Subsequently Professor and 8 other learned men of the town of Gujranwala, formed an association for the study of Gurbani. In the years 1927-28, they verbally translated and understood the entire text of Guru Granth Sahib. In 1929, a little while after re-opening Sahib Singh was appointed Professor in Khalsa College, Amritsar and was respectfully referred to as Professor. Over the course of time he wrote his seminal book on the rules of grammar in Gurbani which was published in 1939. Shri Darbar Sahib Gurudwara Prabandhak Committee awarded this book as the most authentic book on Gurbani grammar for which he was presented Rs 1000 at Shri Akal Takht Sahib on 13th September 1939.
It is generally said – to be perplexed is the beginning to being wise. To the merit of our high degree of literacy we dismiss the gift of being perplexed as a sign of intellectual inferiority. Not much effort is made to go deeper into any subject which aids in hiding our ignorance. Hence we tend to discard the knowledge we are unable to comprehend as unscientific and unworthy of consideration.
This characteristic of Professor Sahib Singh gave to the Sikh society another treasure in the form of his research which resulted in the Compilation of Sri Guru Granth Sahib. For many years during the early 20th century there had been building traditional beliefs based on the fanciful stories propagated by the Sikh historians on the compilation of Sri Guru Granth Sahib by the 5th Nanak, Guru Arjan Dev. In his book Professor Sahib brought to light various facets as to how Guru Nanak himself had collected the Bhagat Banis, which along with his own compositions were passed to his successor. Professor intricately discusses the common words in Shabads used by each of the following Gurus. He theorizes this phenomena could have taken place if they had the writings of the previous Guru in their possession. His book also speaks about the logic behind the use of Punjabi as the language used by various Bhagats. It further sheds light upon the several myths masquerading one of which was around the copies of the Guru Granth Sahib and how, where it was taken for binding and when it was installed at the Harmandir Sahib . We must acknowledge the monumental benefit to Sikh society Professor Singh’s work has brought and we all make it a point to go through the research done for the Panth.

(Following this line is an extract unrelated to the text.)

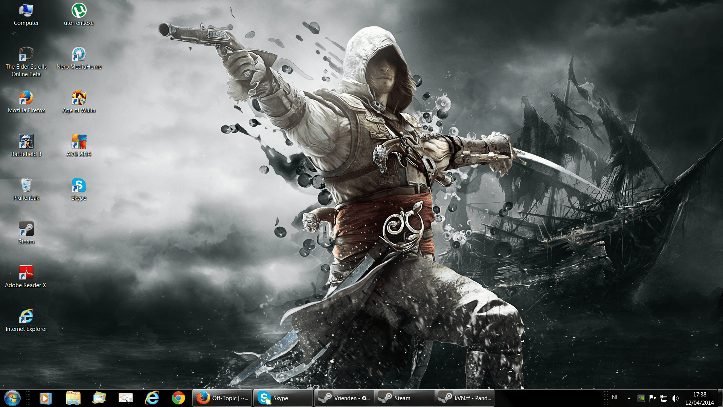Select The Elder Scrolls Online Beta shortcut
Viewport: 723px width, 407px height.
click(x=26, y=55)
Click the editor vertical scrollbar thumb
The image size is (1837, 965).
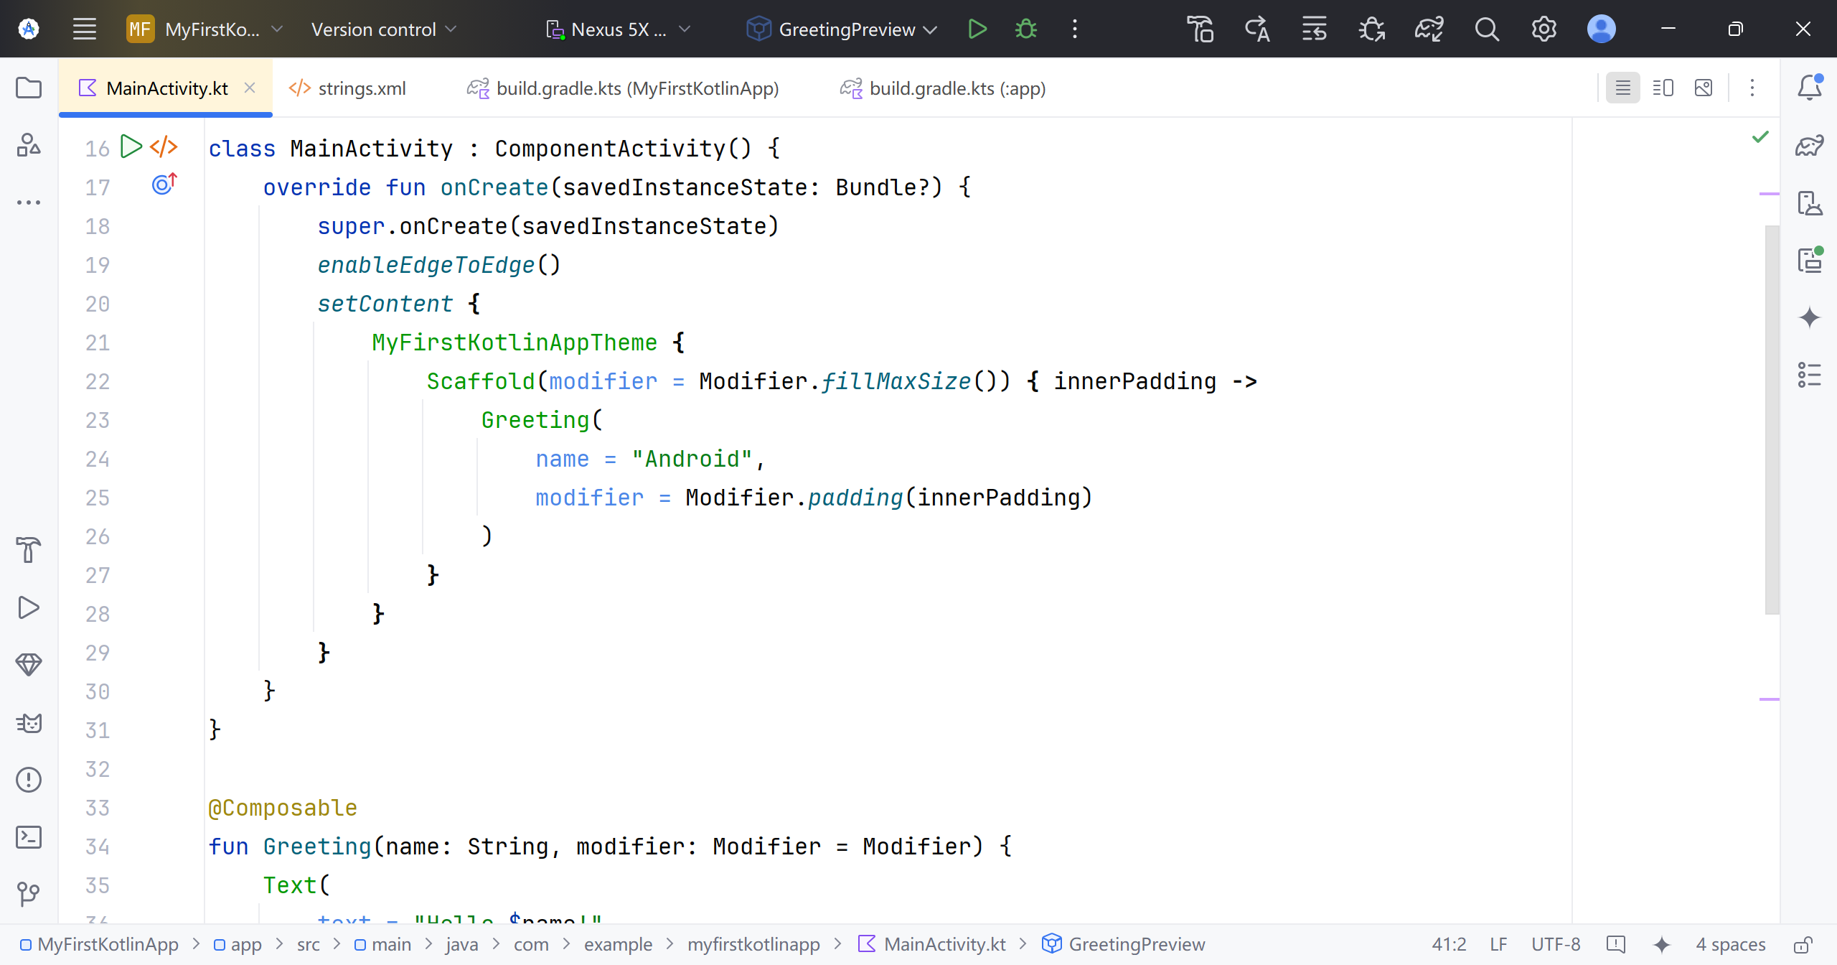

In Gurmukhi this book is ‘ Adi Birh Bare’ and translated into english ‘About Compilation Of Sri Guru Granth Sahib’ by Dalip Singh a Sikh scholar.
Even post-retirement he continued to make valuable contributions to the Sikh Panth. In 1953, he completed an anthology on the life history of the Sikh Gurus which required extensive research keeping in strict accordance with the principles of the Guru Granth Sahib.
He started the gargantuan task of word to word explanation of SGGS into an even simpler current day Gurmukhi language from 1st January 1957 and completed it in 1961. After quite a few health and publishing hurdles, he could print the first volume of Sri Guru Granth Darpan on 26th June 1962 and the remaining 9 volumes were printed by November 1964. Till today his explanations are considered to be the most authentic for deeper research work as well as for the daily reader of the Guru Granth Sahib. Most scholars and preachers always mention this as their source of information.
In 1966 on the Tri-centenary birth celebrations of Guru Gobind Singh, he published the life of Guru Gobind Singh Ji.
Prof. Sahib Singh’s work covers a range of topics in Sikhism leaving no stone unturned in his research. The wealth in the form of his works will always be a treasure and be a beacon for the future generations of the Sikhs to understand Sikhism in a proper perspective.
A few of his popular publications are listed as under:
Sarbat Da Bhalla
Sikh Panth De Mahan Jarnail Banda Singh Bahadur
Simran Di Barkata
Sikh Sidko Na Hare
Sadacharak Lekh Bhagats
Japji Sahib |Sukhmani Sahib | Asa Di Var | Sidhgost steeks.
On 29th October 1977, Professor Singh passed away leaving the Sikh Panth with contributions that would allow generations to better engage with Sikhi.